L'élaboration des SRDEII n'a pas échappé au combat qu'ont livré les départements depuis le vote de la loi Notr pour récupérer leurs attributions en matière de développement économique. "Le Conseil d'Etat a confirmé cette perte de pouvoir dans ses décisions du 12 mai 2017", précise Nicolas Portier. La loi prévoit aussi que les départements doivent se retirer des agences de développement économique mais certains ont trouvé un biais pour y demeurer. Le département ayant une compétence dans le domaine du tourisme, certaines agences économiques régionales sont devenues des sociétés d'économie mixte en charge du développement économique et du tourisme au sein desquelles les départements peuvent siéger… Idem sur la question de l'attractivité territoriale. "Il y aura néanmoins des risques de contentieux si ces agences font du développement économique caractérisé et cherchent juste à contourner la loi", prédit Nicolas Portier. Certaines agences départementales demeurent sous forme d'antennes comme en Bretagne. Ailleurs, ce sont les intercommunalités qui se substituent parfois aux départements pour financer des actions économiques.

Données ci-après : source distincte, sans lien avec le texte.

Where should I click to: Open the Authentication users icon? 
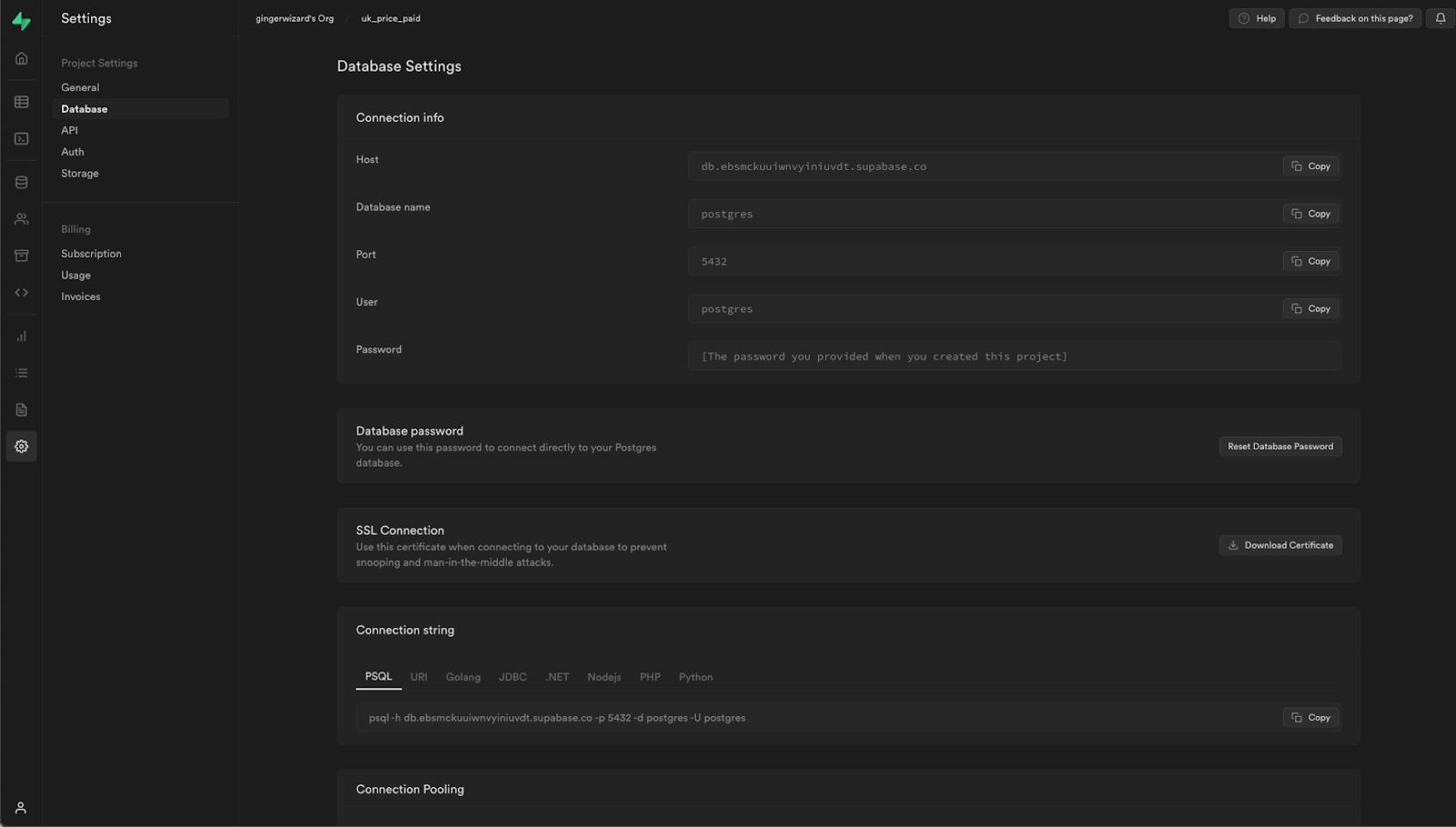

"Certaines agences départementales ont dû se reconvertir ou se constituer en réseau d’antennes régionales de développement économique comme en Auvergne-Rhône-Alpes, par exemple", explique Jean-Philippe Berton. "Ce que l'on perçoit fortement, dit-il, c'est la volonté quasi-générale de dé-doublonner, de clarifier le rôle des acteurs qui interviennent dans le champ du développement économique." Une bonne nouvelle pour les entreprises qui reçoivent encore trop souvent la visite de multiples instances territoriales revendiquant la même compétence !
Auvergne-Rhône-Alpes veut "chasser en meute"
En créant l'agence Auvergne-Rhône-Alpes Entreprises, la région souhaite éliminer tout esprit de chapelle. "La compétition entre les territoires est aujourd'hui internationale", a expliqué l'exécutif régional lors de l'annonce de la création de cette agence, le 18 mai dernier. L'efficacité de l'agence "commande de travailler ensemble pour offrir à chacun une force de frappe inédite". Le dynamisme des territoires "repose sur la capacité à articuler à la fois des grandes métropoles avec des régions". Toutefois, la nouvelle agence ne sera pas pilotée depuis Lyon "mais des territoires". L'objectif est de "conserver des antennes qui ont capacité à instruire entièrement des dossiers" au plus près des besoins des territoires. L'agence comportera 10 antennes départementales. La nouvelle agence doit impulser un esprit d'équipe "afin de chasser en meute dans la région" et "concourir à l'émergence d'un patriotisme régional et d'une logique régionale à l'échelle régionale". L'idée est que les grands groupes de la région s'appuient sur les entreprises de taille intermédiaire, que celles-ci s'appuient sur les PME, et que celles-ci s'appuient sur les start-up de la région pour travailler en complémentarité.